Our Sites

High-tech presses

Servo technology meets mechanical presses

Figure 1
Complex drive system

Stampers are looking to achieve higher productivity, better component quality, longer die life, and increased flexibility. While these capabilities are essential to maintaining an edge in today's competitive environment, they come at a price. New technology now offers one solution that can provide these benefits while minimizing the need for large capital equipment investments.

Evolution of Servo Technology

To better understand the impact servo technology will have on mechanical presses, it's important to look at some factors that contributed to its development.
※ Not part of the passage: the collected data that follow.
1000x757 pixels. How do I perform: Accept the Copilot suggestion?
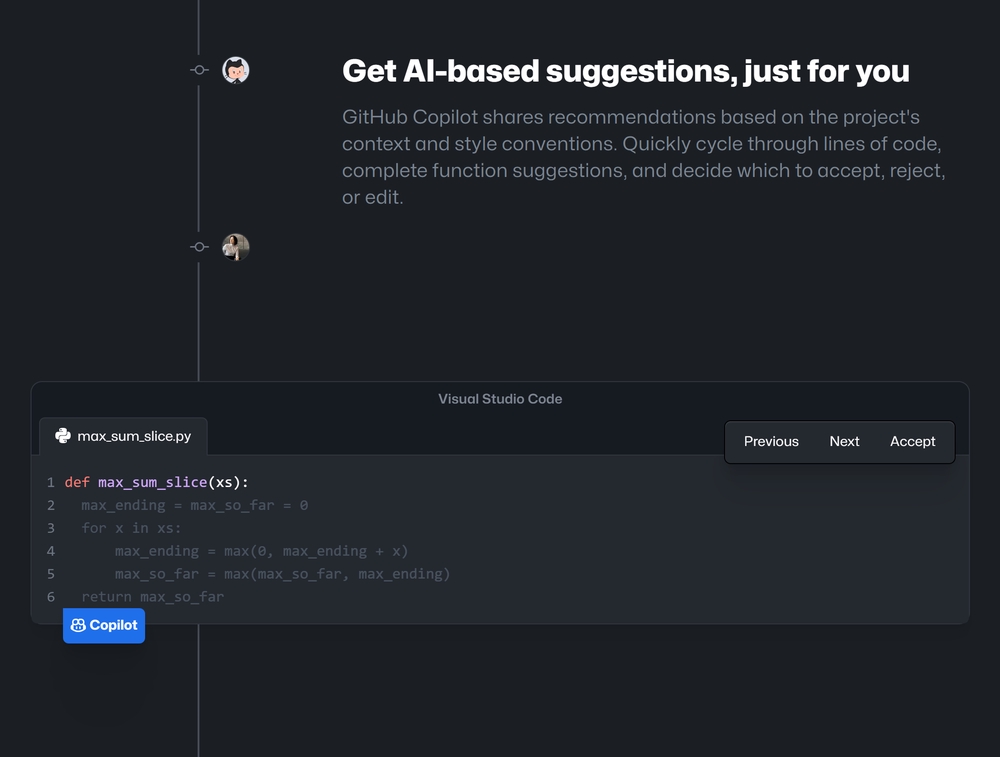tap(912, 441)
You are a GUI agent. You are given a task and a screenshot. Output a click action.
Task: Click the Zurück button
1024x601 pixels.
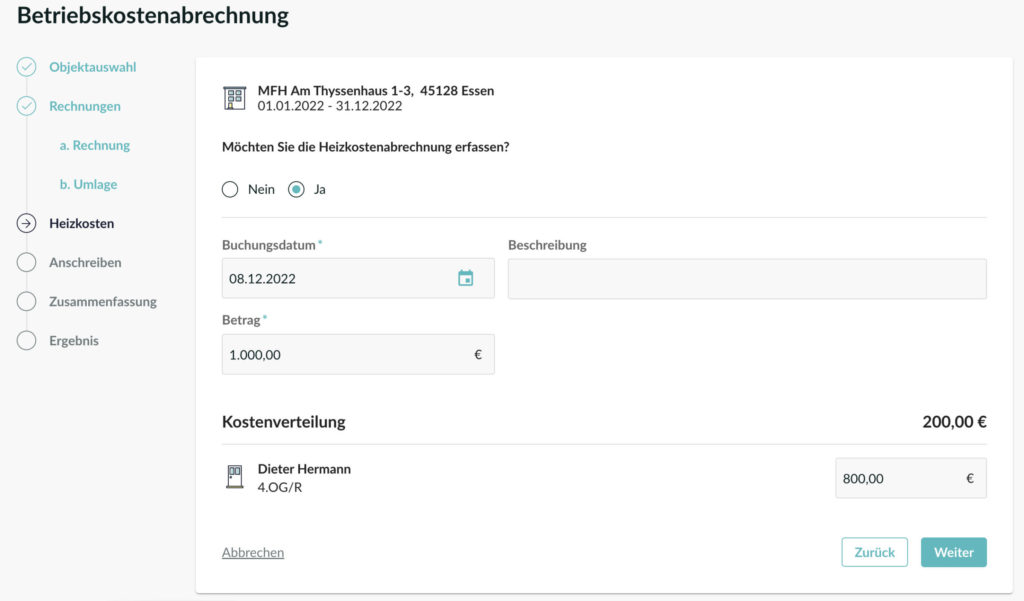pos(874,552)
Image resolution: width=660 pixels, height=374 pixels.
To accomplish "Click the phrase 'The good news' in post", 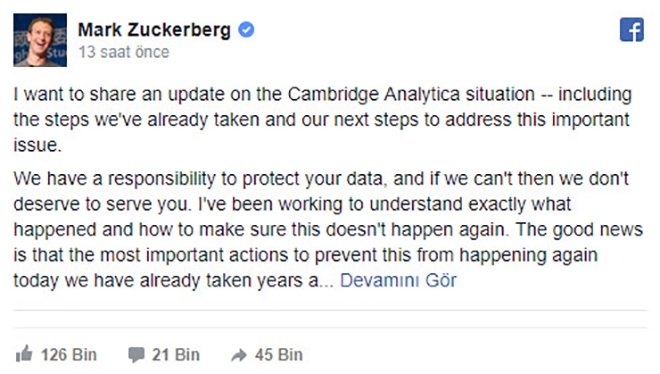I will pos(579,230).
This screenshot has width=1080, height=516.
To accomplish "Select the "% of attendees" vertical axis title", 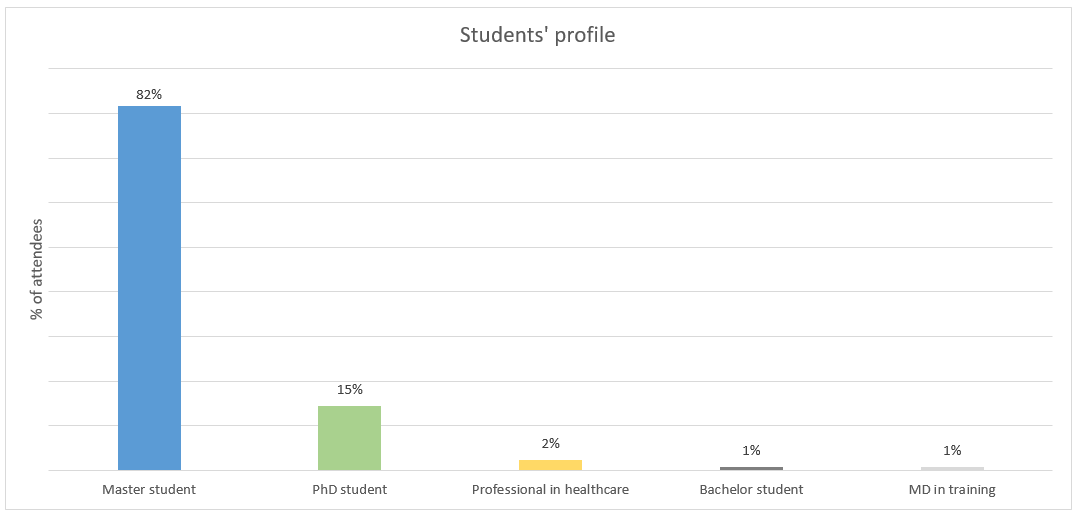I will (x=37, y=269).
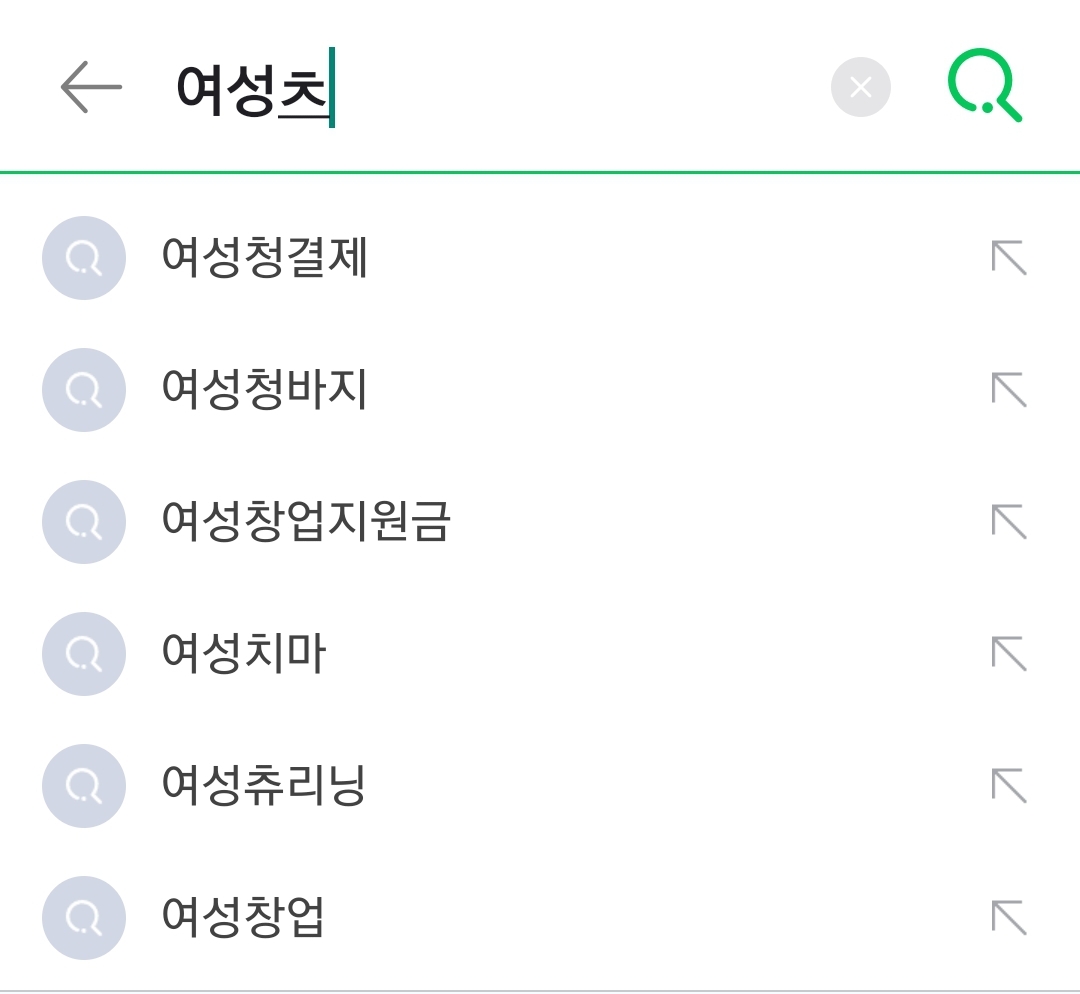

Stampers know the ability to adjust a mechanical press's operating speed, change stroke length, and alter the slide motion can enhance operations, improve part quality, and increase press and tooling productivity. While such adjustments were possible many years ago, press builders found it wasn't cost- effective because of the rigid design platform upon which the mechanical press drive is based.

However, over the last 20 years, adjustable features for mechanical presses have evolved. Speed adjustment is now standard on most new presses, but modified slide motions and stroke length adjustment are less common on mechanical presses. Although link- and knuckle-drive systems provide modified slide motions, stroke length adjustment is limited primarily to high-speed (200-strokes-per-minute [SPM] and higher) presses.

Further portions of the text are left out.